* GIVEN INSTRUCTION *
Please rewrite everything in the records from the line containing "Image resolution: width=860" down to the line containing "tap(733, 104)", swapping "Viewport" for "Window" and keeping all else unchanged.

* RAW RECORDS *
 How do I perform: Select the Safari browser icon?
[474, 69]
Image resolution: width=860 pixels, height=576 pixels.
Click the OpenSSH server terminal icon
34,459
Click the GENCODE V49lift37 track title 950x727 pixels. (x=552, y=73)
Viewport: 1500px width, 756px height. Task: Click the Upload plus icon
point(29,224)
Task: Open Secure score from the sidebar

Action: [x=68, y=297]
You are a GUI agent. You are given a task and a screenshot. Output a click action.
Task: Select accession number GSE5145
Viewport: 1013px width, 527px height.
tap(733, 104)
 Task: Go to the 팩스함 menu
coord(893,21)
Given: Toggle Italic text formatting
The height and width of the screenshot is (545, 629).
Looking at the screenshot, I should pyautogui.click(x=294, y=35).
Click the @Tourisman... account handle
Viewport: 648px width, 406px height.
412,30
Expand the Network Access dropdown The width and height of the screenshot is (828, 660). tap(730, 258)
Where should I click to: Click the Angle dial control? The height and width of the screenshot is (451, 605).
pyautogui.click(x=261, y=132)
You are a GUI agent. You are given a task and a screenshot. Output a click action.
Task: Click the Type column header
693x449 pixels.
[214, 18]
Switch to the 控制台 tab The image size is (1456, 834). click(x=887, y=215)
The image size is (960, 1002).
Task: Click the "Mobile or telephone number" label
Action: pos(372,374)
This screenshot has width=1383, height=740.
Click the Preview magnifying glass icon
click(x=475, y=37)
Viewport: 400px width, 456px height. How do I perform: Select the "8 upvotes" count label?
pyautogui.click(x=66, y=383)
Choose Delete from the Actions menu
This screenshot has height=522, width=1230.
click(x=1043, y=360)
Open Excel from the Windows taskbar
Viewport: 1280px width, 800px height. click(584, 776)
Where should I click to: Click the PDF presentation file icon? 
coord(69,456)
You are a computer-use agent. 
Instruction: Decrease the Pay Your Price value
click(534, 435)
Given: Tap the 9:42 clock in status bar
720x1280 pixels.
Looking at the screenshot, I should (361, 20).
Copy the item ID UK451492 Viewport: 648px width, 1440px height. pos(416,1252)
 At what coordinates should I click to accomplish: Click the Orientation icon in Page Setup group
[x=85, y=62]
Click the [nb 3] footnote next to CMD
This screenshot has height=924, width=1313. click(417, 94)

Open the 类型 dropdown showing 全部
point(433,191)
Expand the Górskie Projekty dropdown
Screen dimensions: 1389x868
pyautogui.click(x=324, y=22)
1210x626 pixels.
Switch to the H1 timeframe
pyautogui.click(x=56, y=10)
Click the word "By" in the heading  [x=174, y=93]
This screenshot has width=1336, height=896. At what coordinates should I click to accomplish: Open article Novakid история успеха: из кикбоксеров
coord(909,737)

* WORKED SOLUTION *
Image resolution: width=860 pixels, height=576 pixels.
Click the OpenSSH server terminal icon
34,459
Click the GENCODE V49lift37 track title 950x727 pixels. (x=552, y=73)
Window: 1500px width, 756px height. Task: Click the Upload plus icon
point(29,224)
Task: Open Secure score from the sidebar

Action: [x=68, y=297]
You are a GUI agent. You are given a task and a screenshot. Output a click action.
Task: Select accession number GSE5145
Window: 1013px width, 527px height.
tap(733, 104)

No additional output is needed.